╔══

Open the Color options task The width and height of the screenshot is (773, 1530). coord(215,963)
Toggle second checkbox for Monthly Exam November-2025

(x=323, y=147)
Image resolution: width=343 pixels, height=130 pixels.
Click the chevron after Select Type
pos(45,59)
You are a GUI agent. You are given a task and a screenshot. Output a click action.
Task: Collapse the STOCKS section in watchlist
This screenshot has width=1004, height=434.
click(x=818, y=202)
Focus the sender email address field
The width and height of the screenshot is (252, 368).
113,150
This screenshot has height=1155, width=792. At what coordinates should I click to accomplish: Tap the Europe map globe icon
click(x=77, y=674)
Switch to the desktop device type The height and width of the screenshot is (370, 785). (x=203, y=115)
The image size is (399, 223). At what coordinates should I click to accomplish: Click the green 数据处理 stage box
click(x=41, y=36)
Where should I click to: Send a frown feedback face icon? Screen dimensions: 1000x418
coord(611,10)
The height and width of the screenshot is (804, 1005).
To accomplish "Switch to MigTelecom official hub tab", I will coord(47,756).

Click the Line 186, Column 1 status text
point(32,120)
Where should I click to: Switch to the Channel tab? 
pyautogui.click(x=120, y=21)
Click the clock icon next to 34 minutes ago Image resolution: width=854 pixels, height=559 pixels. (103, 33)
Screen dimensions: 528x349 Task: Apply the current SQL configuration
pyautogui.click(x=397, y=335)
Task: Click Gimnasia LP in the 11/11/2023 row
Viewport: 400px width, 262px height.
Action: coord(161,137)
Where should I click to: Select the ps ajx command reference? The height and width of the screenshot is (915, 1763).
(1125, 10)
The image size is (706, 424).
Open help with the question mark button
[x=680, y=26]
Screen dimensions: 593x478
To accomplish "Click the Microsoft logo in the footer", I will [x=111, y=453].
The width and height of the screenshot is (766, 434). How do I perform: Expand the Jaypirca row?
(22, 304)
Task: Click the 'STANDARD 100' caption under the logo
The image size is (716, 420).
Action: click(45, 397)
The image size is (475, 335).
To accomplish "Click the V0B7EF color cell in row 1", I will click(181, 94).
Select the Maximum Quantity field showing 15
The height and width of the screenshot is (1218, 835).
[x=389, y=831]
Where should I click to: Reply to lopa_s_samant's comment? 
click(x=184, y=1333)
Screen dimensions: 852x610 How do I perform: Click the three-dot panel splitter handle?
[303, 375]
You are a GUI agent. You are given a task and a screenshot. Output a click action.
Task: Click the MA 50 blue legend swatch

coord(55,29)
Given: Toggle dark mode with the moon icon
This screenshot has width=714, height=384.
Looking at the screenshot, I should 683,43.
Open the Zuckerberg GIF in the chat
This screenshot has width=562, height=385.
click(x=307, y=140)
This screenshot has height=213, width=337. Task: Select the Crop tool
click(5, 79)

╚══

#### What the task requires:
In the material above, find every line with the word "pixels" and show it.

#### Output below:
Image resolution: width=343 pixels, height=130 pixels.
Click the clock icon next to 34 minutes ago Image resolution: width=854 pixels, height=559 pixels. (103, 33)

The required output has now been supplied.